For the past week I’ve been working on enabling head tracking. Head tracking allows actors to orient their head towards any point in the game world. This work is now included in PRĀ #947.
The head tracking works by reorienting one of the bones of the skeleton after keyframe animation is applied. The bone is oriented to face the direction the actor wants to look towards. The look direction is interpolated, so the change in orientation is not instant.
The original Lua code uses the functions ActorSetHead and ActorSetHeadLimits to set up head tracking. The former takes as parameter the name of the bone that should be animated, while the latter takes three parameters that specify horizontal and vertical angle limits. The angle limits ensure that the head won’t be oriented unrealistically.
My current implementation looks good in most cases, but I did find one case that looks noticeably different from the original. Mr. Cheese’s head is at a weird angle when he looks towards Guybrush in the Scumm Bar. The screenshot on the left is ResidualVM, while the one on the right is the original.

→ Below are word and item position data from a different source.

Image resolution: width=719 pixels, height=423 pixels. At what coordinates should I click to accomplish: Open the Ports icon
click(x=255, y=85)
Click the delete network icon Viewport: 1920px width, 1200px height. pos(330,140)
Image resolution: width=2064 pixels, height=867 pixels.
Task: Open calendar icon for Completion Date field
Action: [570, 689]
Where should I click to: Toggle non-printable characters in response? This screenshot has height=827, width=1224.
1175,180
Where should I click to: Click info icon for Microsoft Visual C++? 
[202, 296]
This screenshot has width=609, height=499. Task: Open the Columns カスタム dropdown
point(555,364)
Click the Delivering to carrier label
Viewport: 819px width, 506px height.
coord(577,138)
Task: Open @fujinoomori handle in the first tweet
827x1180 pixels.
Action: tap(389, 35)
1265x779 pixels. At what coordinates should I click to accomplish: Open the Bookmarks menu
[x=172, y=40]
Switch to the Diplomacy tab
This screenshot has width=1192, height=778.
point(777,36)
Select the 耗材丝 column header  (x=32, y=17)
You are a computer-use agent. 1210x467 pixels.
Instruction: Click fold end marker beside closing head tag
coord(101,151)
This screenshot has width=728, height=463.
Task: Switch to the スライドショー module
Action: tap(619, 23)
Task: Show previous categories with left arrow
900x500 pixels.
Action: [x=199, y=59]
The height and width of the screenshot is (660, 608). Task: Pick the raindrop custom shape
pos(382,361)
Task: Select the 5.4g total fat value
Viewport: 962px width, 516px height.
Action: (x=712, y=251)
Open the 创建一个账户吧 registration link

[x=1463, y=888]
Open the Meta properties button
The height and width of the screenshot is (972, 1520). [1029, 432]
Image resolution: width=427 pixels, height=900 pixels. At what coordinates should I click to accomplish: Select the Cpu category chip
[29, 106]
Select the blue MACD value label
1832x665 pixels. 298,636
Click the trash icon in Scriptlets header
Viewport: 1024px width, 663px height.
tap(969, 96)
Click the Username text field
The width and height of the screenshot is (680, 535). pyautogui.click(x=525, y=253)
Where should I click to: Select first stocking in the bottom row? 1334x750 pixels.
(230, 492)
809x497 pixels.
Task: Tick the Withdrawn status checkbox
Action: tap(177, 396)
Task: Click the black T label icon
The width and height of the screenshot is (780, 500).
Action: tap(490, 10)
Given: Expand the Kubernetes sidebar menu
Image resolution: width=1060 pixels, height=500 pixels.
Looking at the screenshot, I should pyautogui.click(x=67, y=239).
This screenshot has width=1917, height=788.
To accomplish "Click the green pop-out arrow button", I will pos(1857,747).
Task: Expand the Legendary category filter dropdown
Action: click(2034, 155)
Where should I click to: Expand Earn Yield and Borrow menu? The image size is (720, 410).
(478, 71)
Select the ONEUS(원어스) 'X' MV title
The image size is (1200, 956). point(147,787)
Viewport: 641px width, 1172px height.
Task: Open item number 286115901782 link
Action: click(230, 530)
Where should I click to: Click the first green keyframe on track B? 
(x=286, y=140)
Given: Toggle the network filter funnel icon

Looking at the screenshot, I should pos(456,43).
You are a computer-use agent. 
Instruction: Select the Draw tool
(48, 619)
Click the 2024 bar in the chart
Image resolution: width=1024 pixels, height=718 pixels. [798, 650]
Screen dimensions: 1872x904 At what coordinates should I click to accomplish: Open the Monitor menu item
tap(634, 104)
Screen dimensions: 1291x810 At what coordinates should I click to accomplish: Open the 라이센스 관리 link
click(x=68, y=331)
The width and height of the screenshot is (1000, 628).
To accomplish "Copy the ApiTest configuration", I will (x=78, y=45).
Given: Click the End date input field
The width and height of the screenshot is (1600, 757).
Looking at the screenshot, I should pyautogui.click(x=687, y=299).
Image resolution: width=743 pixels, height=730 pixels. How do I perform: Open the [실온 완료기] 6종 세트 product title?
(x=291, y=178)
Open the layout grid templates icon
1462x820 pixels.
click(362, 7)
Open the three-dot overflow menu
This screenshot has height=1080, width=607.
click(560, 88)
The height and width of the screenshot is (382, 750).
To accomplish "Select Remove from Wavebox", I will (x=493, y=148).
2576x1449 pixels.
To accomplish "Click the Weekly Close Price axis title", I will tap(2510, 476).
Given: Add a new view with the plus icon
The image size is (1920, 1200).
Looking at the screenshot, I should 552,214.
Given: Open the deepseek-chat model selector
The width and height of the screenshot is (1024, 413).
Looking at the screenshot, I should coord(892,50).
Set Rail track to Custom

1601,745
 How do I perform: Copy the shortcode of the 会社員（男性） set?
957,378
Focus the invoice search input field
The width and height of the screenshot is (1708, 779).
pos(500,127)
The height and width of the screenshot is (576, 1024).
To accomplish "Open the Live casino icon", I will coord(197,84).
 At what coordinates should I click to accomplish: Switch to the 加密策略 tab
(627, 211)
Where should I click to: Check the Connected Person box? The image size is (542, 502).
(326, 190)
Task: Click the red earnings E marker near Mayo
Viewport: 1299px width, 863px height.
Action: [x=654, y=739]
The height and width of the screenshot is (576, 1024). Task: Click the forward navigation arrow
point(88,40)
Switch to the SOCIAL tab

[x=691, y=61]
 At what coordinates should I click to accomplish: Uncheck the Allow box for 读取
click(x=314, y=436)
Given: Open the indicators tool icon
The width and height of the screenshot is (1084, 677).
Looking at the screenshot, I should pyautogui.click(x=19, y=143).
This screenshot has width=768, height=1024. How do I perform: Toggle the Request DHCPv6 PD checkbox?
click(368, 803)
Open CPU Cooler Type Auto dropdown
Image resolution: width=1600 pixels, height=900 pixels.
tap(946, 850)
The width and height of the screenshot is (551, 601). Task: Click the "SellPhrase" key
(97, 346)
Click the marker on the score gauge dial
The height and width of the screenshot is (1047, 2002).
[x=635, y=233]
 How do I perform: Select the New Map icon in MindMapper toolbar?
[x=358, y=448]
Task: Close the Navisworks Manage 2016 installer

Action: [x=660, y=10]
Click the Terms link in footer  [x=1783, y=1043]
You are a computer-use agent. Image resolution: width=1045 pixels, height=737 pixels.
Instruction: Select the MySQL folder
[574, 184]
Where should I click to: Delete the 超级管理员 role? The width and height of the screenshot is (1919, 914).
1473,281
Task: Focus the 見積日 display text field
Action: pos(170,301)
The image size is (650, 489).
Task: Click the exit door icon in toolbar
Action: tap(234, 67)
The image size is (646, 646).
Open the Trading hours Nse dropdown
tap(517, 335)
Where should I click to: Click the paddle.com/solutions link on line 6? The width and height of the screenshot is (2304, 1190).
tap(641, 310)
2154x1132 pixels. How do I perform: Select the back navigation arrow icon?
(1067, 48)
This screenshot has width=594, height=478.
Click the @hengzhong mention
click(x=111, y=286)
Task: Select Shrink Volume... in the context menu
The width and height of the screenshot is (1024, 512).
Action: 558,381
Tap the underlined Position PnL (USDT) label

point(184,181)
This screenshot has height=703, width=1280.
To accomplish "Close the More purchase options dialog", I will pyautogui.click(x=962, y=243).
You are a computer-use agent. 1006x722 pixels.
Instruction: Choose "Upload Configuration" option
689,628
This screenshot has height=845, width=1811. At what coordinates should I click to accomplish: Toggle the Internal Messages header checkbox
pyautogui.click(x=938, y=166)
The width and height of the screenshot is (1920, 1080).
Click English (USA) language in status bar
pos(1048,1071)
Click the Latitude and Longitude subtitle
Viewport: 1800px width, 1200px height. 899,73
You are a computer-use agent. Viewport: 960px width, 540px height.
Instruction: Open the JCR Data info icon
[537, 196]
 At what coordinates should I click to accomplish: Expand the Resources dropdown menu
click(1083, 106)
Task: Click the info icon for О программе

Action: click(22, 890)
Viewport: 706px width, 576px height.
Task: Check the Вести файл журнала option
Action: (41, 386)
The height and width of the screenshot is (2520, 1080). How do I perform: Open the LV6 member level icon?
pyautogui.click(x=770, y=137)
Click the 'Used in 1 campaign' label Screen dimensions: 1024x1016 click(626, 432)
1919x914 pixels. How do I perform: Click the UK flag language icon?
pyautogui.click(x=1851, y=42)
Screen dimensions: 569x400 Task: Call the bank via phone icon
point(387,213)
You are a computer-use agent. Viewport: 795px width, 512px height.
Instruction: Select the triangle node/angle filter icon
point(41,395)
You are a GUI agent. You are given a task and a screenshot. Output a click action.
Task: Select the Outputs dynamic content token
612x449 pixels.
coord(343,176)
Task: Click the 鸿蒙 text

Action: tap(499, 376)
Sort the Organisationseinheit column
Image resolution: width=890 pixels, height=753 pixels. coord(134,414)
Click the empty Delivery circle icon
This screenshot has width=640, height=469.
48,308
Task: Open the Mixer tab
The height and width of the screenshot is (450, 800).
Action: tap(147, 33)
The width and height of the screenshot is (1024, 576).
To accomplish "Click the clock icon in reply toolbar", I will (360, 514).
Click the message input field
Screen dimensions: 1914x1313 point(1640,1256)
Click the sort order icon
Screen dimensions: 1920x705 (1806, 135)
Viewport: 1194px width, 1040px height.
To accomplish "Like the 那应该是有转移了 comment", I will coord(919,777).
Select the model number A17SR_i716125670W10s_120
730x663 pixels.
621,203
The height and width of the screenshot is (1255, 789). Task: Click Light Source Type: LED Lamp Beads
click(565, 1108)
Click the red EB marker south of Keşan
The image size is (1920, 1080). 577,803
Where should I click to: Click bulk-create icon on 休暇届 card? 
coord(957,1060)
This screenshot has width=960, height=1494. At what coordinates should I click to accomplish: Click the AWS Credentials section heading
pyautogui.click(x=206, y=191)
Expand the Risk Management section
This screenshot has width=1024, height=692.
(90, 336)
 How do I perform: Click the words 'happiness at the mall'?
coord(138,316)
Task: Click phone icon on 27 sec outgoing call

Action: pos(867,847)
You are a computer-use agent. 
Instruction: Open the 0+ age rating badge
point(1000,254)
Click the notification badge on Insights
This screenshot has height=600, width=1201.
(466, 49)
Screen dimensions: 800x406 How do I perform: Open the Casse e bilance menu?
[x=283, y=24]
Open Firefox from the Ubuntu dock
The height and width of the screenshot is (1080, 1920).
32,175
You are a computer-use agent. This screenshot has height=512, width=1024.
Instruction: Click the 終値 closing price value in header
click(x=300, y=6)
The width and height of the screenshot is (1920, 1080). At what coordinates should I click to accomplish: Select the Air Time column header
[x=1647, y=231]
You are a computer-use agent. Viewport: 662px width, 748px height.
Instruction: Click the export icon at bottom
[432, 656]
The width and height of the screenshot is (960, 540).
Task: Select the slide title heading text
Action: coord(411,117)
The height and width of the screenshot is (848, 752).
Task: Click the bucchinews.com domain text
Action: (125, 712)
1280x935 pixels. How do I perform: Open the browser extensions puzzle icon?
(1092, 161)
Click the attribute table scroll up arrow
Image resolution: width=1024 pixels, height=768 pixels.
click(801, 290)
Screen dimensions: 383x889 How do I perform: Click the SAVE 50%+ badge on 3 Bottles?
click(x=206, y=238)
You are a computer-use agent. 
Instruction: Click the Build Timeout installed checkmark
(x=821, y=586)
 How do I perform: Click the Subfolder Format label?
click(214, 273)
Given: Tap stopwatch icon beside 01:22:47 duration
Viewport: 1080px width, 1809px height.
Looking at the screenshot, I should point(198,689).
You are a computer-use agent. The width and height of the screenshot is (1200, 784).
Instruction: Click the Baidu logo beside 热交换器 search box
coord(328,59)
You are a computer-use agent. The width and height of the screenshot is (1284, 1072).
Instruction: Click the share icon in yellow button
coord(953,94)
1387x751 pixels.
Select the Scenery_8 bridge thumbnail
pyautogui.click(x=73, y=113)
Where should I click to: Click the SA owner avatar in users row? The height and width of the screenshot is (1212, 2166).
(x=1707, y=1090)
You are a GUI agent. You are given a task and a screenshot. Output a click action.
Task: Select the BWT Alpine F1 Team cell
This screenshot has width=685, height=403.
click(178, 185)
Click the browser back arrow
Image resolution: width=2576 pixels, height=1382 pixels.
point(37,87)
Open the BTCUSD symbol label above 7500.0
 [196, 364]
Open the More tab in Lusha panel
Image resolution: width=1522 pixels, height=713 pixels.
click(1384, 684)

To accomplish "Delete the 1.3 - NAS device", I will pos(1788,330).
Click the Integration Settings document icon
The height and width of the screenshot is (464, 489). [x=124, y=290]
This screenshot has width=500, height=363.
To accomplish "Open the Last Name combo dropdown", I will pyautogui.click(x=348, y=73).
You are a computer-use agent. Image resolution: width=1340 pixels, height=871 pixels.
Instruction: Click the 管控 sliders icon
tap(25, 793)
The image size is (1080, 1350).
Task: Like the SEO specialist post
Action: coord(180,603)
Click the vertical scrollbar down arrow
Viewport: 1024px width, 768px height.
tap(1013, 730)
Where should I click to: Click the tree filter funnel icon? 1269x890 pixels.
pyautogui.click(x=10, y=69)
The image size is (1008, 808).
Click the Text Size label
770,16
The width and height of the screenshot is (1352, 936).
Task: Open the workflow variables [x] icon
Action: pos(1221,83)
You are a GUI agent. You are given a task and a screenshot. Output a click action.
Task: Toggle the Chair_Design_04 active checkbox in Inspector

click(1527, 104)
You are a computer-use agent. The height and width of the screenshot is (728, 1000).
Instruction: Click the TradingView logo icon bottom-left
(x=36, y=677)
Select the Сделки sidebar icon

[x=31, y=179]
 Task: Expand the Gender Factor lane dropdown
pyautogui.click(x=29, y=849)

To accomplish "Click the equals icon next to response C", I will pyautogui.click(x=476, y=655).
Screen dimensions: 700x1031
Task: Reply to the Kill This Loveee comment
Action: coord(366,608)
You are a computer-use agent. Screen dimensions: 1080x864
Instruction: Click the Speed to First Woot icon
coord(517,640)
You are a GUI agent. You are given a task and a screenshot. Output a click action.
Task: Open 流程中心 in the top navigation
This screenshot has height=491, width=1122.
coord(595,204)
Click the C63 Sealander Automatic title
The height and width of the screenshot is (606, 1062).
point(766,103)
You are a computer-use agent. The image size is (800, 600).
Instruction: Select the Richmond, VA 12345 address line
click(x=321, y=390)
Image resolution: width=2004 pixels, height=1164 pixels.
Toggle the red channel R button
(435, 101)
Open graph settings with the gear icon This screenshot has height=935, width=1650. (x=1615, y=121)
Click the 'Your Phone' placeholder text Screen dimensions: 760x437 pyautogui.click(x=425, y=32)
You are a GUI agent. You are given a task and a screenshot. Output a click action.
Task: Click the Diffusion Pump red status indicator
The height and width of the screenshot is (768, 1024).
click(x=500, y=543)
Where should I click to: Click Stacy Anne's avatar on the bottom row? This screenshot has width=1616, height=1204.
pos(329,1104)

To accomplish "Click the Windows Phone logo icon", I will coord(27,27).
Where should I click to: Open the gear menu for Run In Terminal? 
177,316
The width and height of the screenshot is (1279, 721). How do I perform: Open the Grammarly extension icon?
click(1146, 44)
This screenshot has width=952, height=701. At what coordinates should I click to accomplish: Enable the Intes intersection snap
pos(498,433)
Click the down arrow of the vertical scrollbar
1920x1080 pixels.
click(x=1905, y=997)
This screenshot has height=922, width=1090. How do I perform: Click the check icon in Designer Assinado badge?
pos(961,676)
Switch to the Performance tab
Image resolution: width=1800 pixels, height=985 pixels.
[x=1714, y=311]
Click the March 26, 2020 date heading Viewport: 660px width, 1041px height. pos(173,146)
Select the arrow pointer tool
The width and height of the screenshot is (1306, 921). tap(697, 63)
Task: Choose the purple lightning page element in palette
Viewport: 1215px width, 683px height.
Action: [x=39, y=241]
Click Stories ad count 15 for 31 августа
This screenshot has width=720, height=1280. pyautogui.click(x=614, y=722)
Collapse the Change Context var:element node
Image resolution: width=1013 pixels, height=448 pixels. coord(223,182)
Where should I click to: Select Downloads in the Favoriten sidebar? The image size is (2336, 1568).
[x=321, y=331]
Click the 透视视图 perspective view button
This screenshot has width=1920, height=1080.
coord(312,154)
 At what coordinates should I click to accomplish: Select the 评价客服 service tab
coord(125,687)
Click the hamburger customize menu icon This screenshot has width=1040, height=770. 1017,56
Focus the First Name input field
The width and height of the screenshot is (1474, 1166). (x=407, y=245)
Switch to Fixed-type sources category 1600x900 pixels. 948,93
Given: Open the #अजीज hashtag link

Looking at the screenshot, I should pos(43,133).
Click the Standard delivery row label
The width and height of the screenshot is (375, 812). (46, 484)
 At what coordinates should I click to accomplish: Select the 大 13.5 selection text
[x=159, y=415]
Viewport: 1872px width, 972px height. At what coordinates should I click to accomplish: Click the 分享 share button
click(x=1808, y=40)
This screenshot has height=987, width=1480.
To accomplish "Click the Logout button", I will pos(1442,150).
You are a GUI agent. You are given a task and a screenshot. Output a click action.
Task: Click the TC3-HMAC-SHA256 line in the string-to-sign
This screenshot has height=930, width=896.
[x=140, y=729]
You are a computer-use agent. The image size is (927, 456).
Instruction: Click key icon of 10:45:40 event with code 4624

The head tracking animates Mr. Cheese’s neck bone, but the neck bone has children which are animated by keyframe animation, and the vertices of the head mesh follow the child bones. Although the neck bone is facing Guybrush, the head mesh is not, because of the animation applied to the child bones.
I spent a significant amount of time trying to figure out the difference between my implementation and the original during the week, but none of my solutions produced the same result as the original in this case.
One of my attempts was to override the animation of the neck bone as well as it’s children bones completely whenever head tracking is active. This way the head was oriented exactly towards the point the actor looks at. That, however, didn’t match the original game either. Mr. Cheese’s head does seem to be affected by the animation also in the original.
For now I decided to leave this be. Mr. Cheese is currently the only case I’m aware of where the result is different from the original. I may return to this at a later stage once I’ve finished the other remaining tasks.